On Tuesday, Dutch-listed technology investor Prosus NV (PRX.AS) ended a cross-holding structure with its South African parent Naspers (NPNJn.J), sending both businesses’ stocks up as investors applauded the streamlining.
“They (shareholder) said we don’t like this cross holding, which increases complication. We listened. “We’re basically getting rid of that now,” CEO Bob van Dijk told Reuters in an interview.
Early trade for both businesses rose over 10% after the announcement. Prosus, which owns 26% of Tencent (0700. HK), announced reduced full-year earnings.
In 2021, Prosus issued additional shares to buy a 45.4% stake in Naspers, transferring part of Naspers from Johannesburg to Euronext in Amsterdam.

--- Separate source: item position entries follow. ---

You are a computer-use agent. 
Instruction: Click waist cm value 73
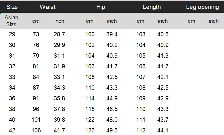(x=36, y=34)
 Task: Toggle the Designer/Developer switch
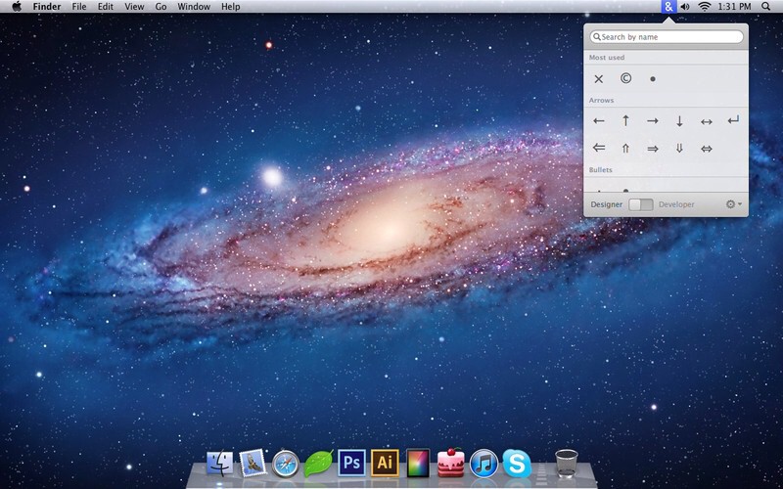point(641,204)
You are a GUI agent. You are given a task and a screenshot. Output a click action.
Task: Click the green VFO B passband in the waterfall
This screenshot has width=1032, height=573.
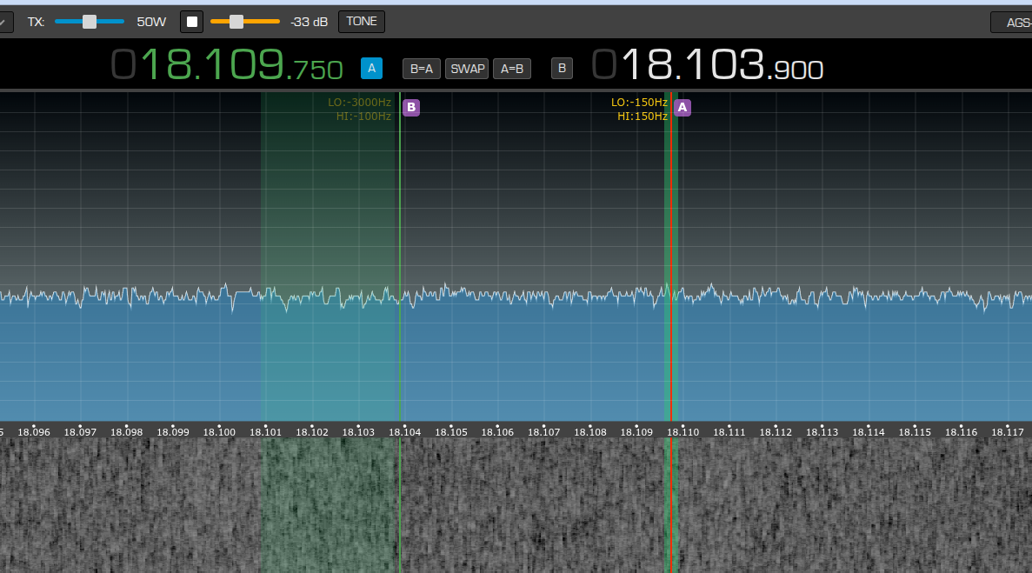tap(329, 504)
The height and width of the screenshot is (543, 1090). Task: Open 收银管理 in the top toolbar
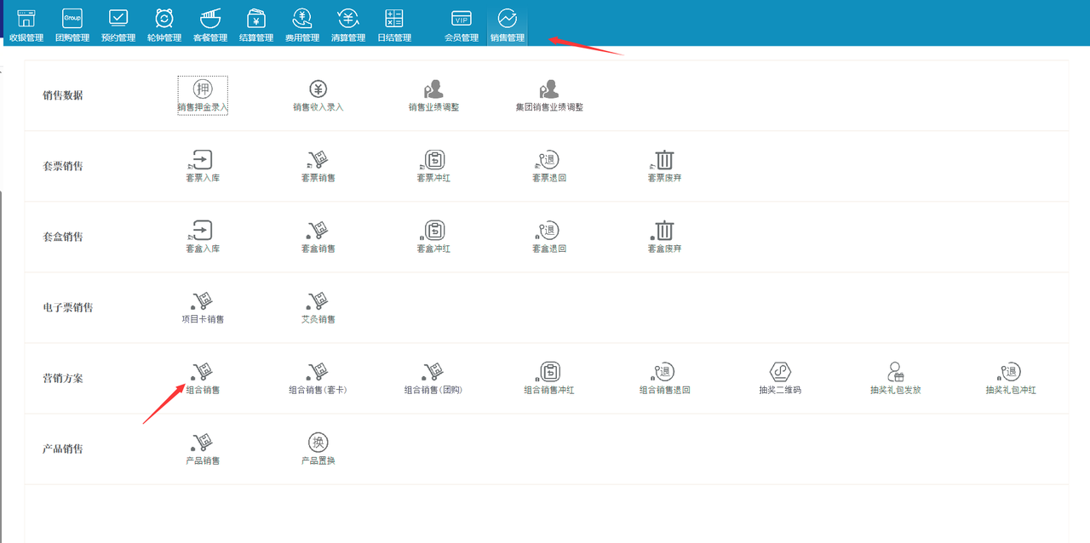pos(26,25)

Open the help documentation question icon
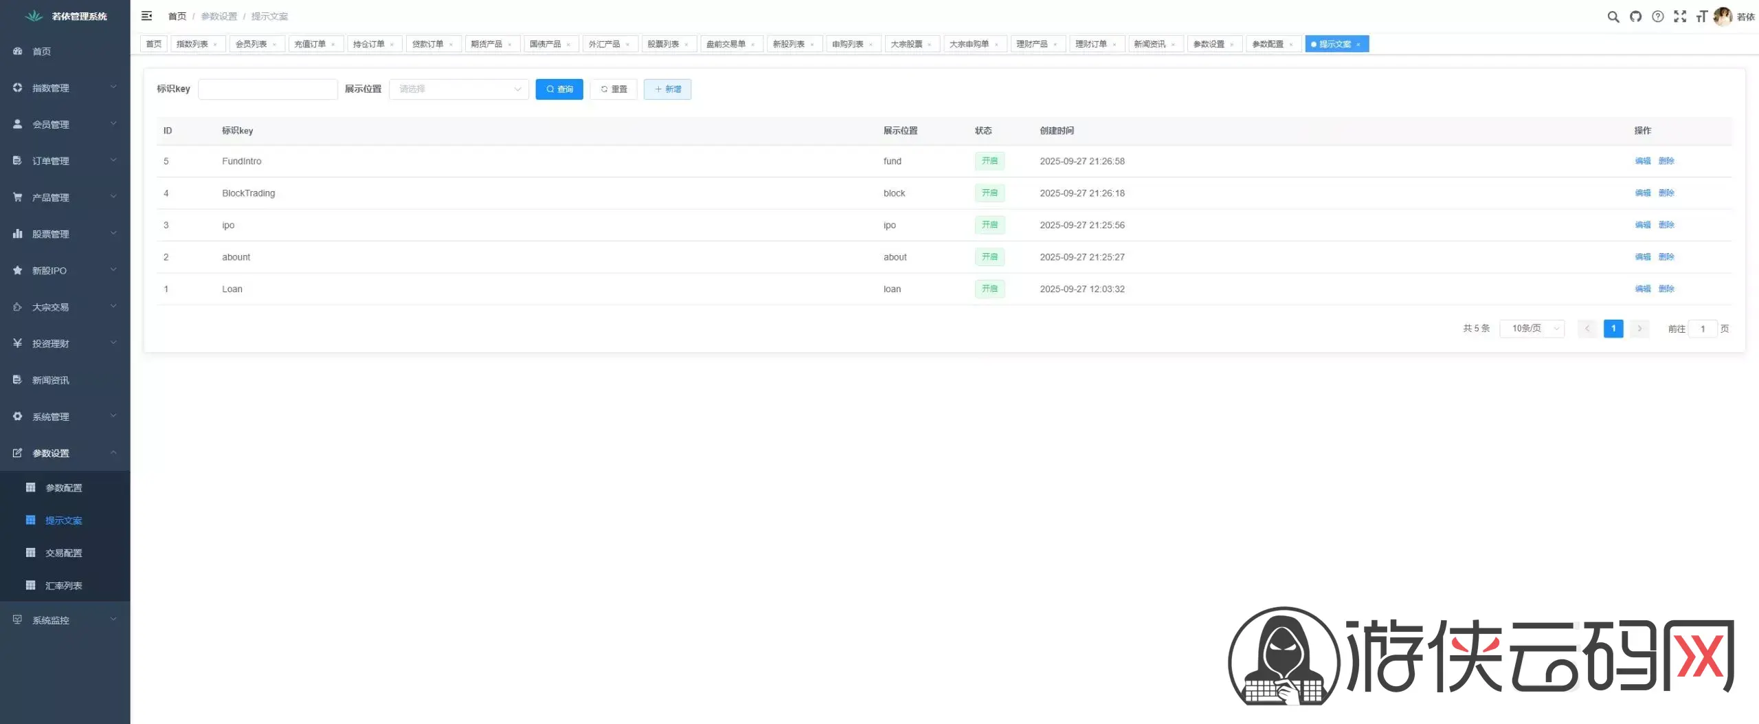tap(1657, 17)
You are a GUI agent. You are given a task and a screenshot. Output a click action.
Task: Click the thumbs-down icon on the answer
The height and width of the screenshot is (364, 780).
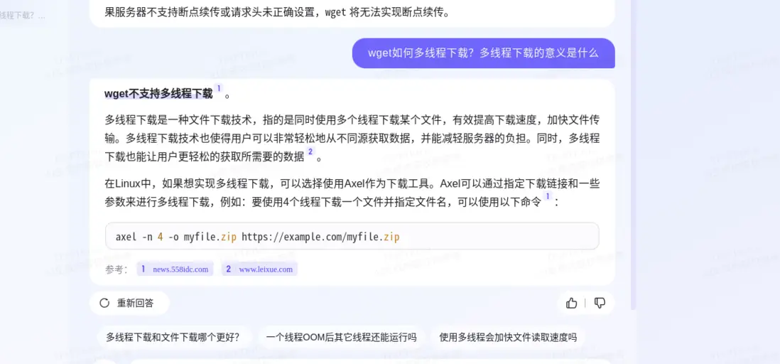tap(600, 303)
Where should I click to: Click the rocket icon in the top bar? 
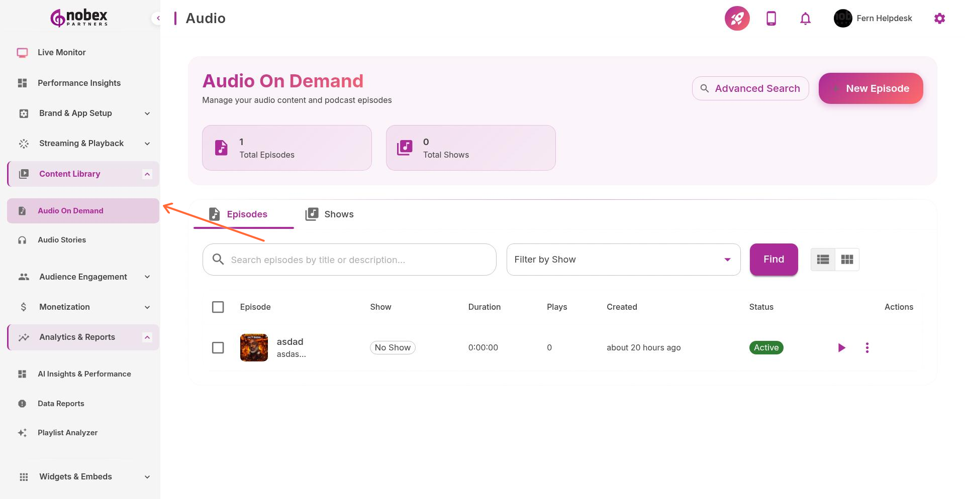pos(737,18)
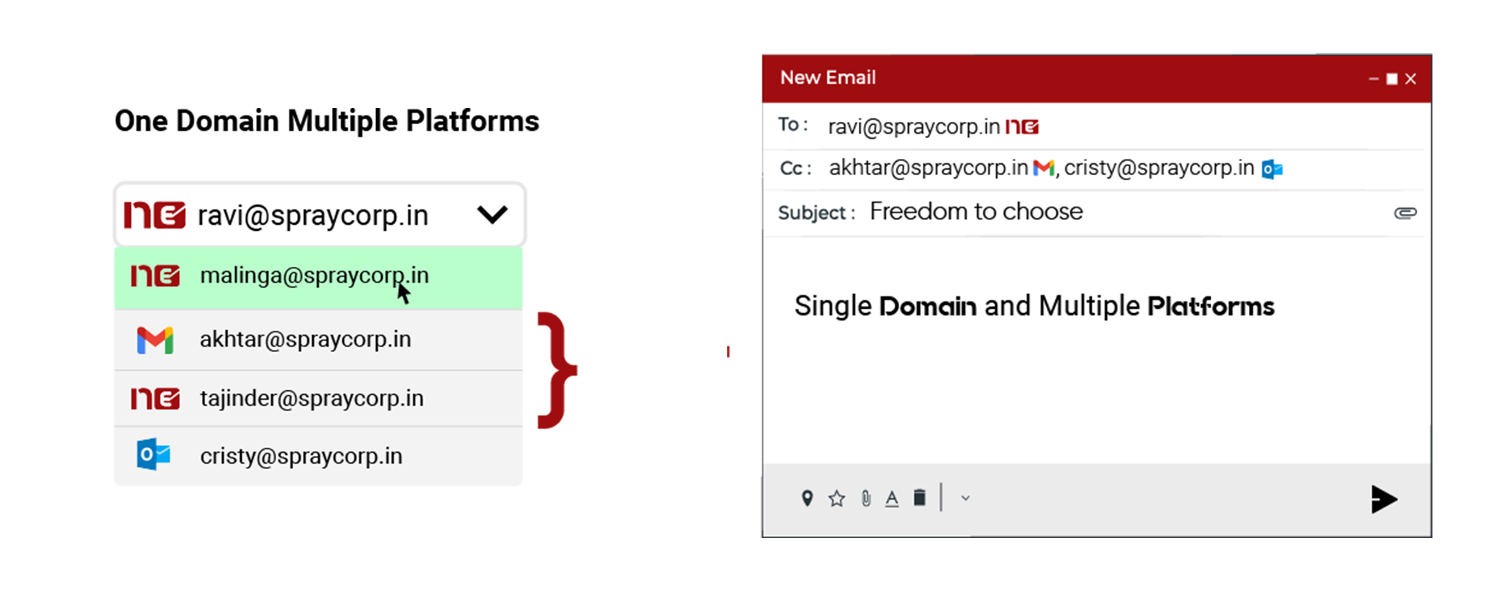Select cristy@spraycorp.in Outlook account
Viewport: 1503px width, 594px height.
click(x=301, y=457)
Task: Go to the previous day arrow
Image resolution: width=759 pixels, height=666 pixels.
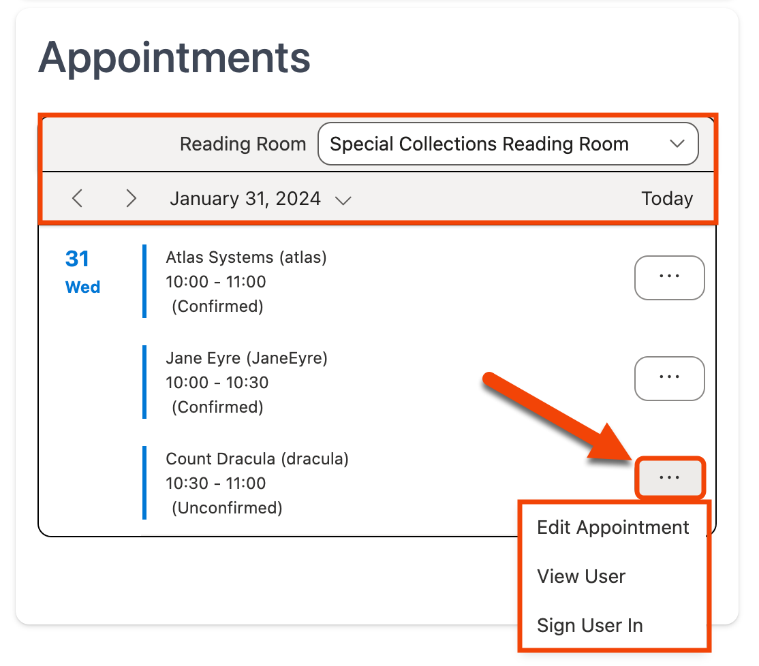Action: tap(78, 198)
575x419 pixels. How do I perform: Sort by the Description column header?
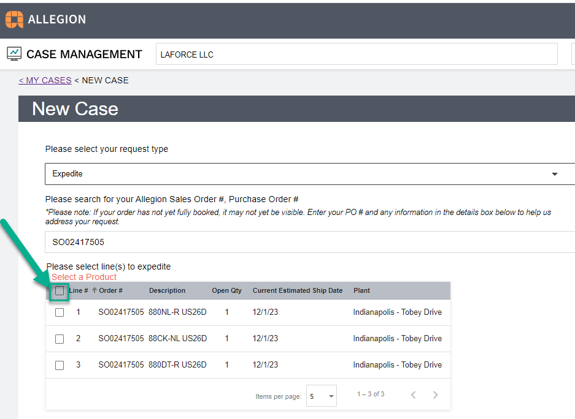pos(167,290)
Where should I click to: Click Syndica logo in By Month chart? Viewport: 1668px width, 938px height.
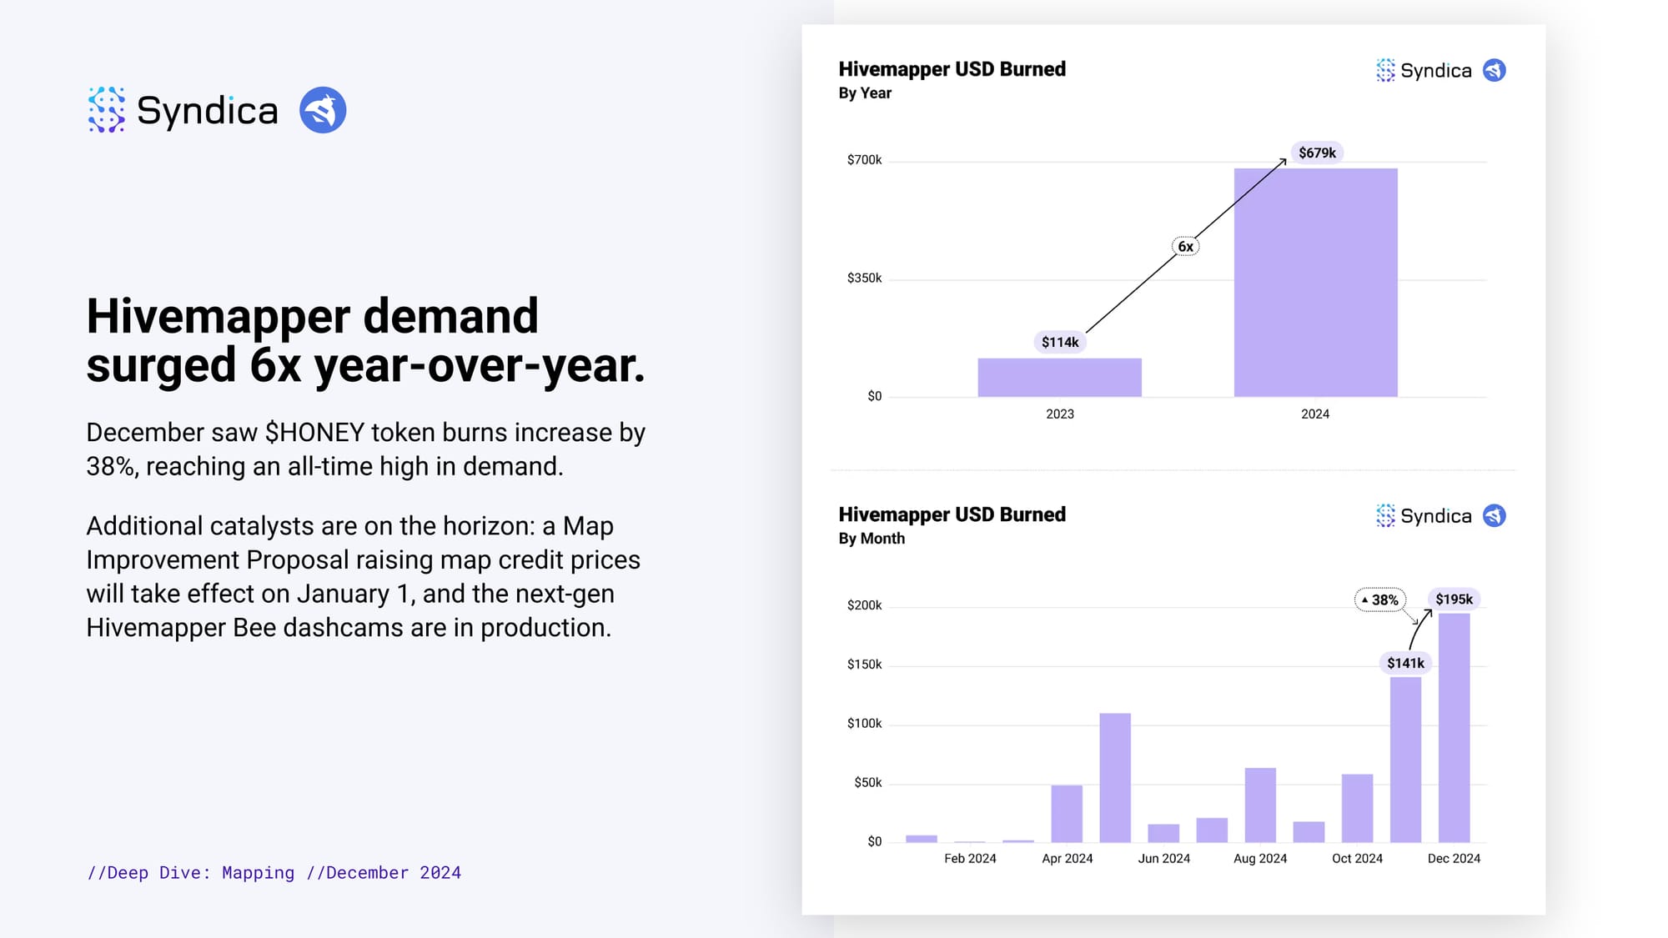pyautogui.click(x=1424, y=516)
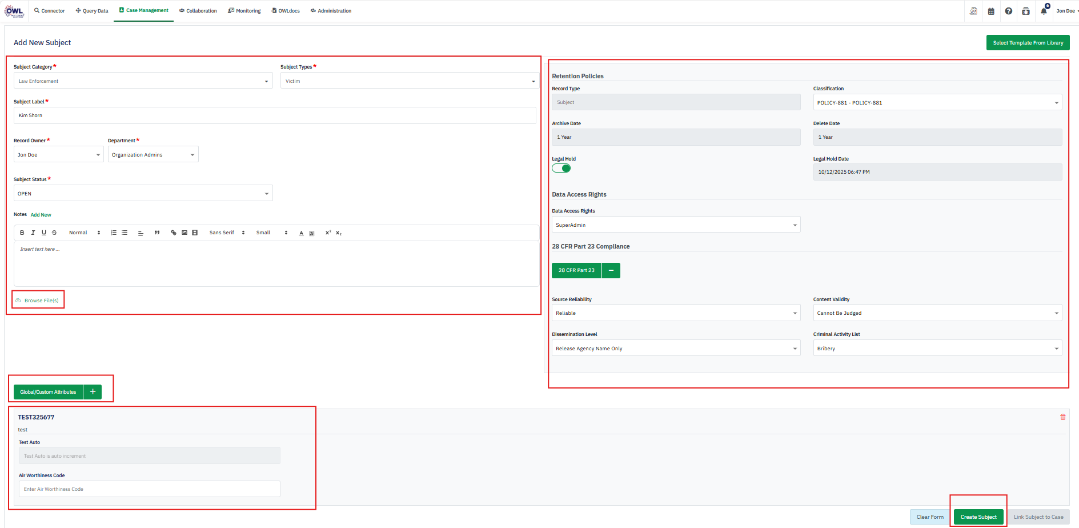Pick the text color in Notes toolbar
This screenshot has height=528, width=1079.
pyautogui.click(x=301, y=233)
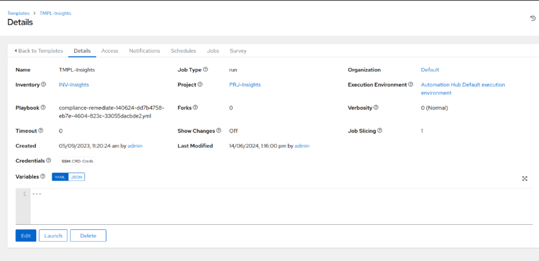
Task: Click help icon next to Inventory
Action: (44, 84)
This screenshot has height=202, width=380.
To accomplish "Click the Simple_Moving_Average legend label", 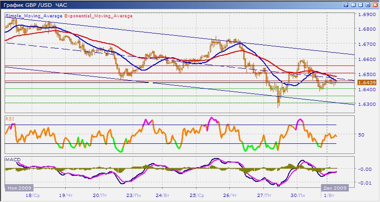I will (x=34, y=16).
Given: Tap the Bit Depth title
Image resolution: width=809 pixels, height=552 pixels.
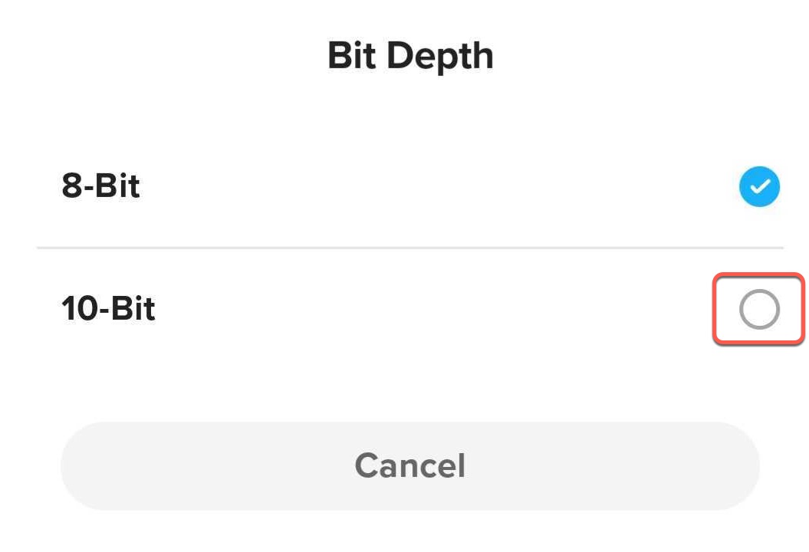Looking at the screenshot, I should point(411,54).
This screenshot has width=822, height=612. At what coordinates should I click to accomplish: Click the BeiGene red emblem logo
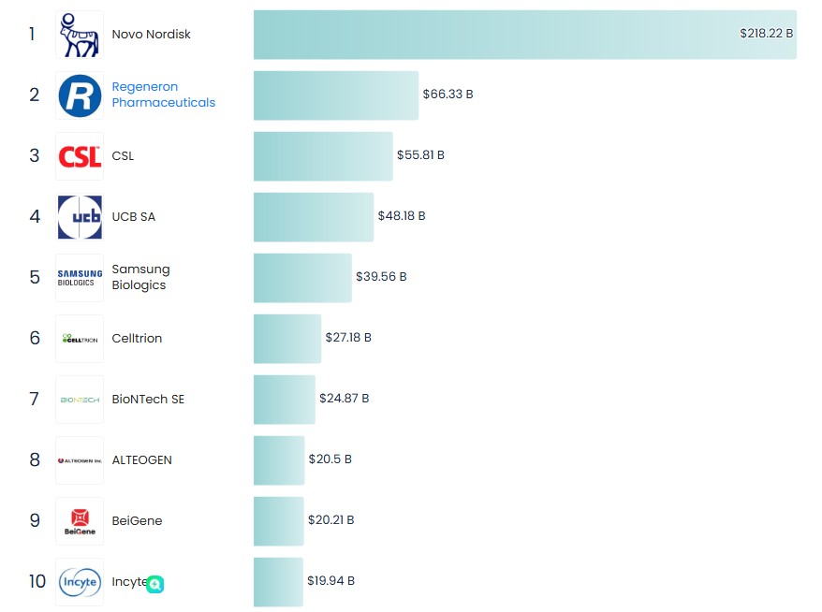click(x=80, y=520)
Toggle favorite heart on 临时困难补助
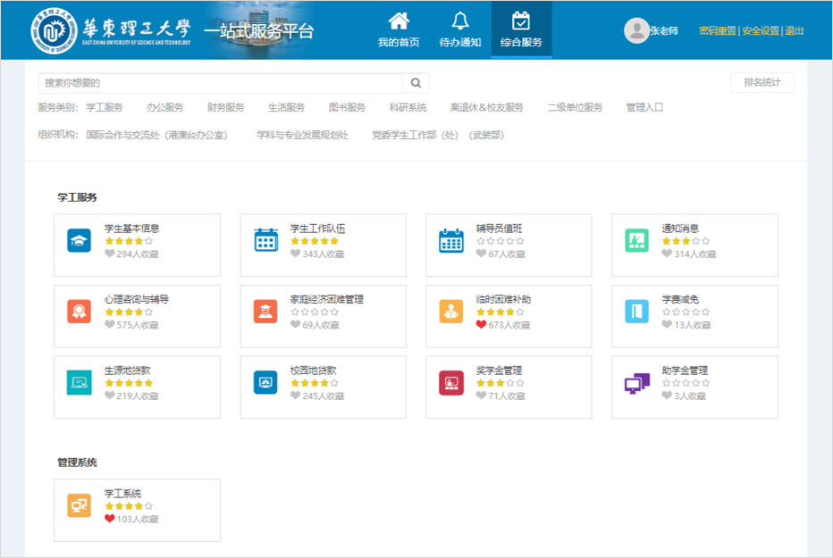This screenshot has width=833, height=558. tap(482, 325)
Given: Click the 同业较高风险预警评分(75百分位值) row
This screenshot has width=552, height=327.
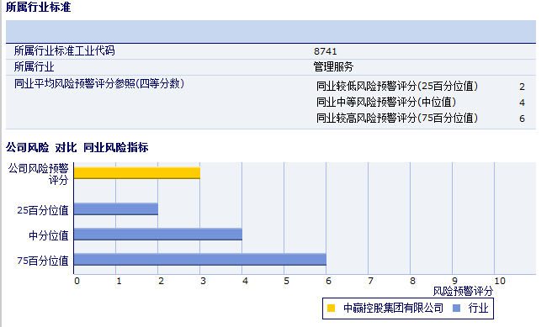Looking at the screenshot, I should click(x=421, y=119).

The transaction reduced the value gap between the two companies and Tencent, a software, gaming, and social media powerhouse.
Naspers’ weight on the Johannesburg Stock Exchange (JSE) also decreased.
The discount did not decrease, leading the company to start a share buyback scheme last year, which was more successful.
The cross-holding intricacy angered Nasper’s minority shareholders.
Van Dijk said the corporation may now buy back shares for “many, many years” without the cross-holding arrangement.
Its cash reserves are $10 billion. “It is a relief that the group is reversing some of the previous convoluted structuring,” said Richard Cheesman, senior investment analyst at asset manager Protea Capital Management.
“It is unfortunate that it has been such a long journey with significant costs along the way,” he continued.
Tencent drove Prosus’ net earnings down to $10 billion from $18.6 billion for the year ending March 31.
Prosus reported a 10% growth in revenue to $5.8 billion and a $617 million trading loss from its primary e-commerce companies.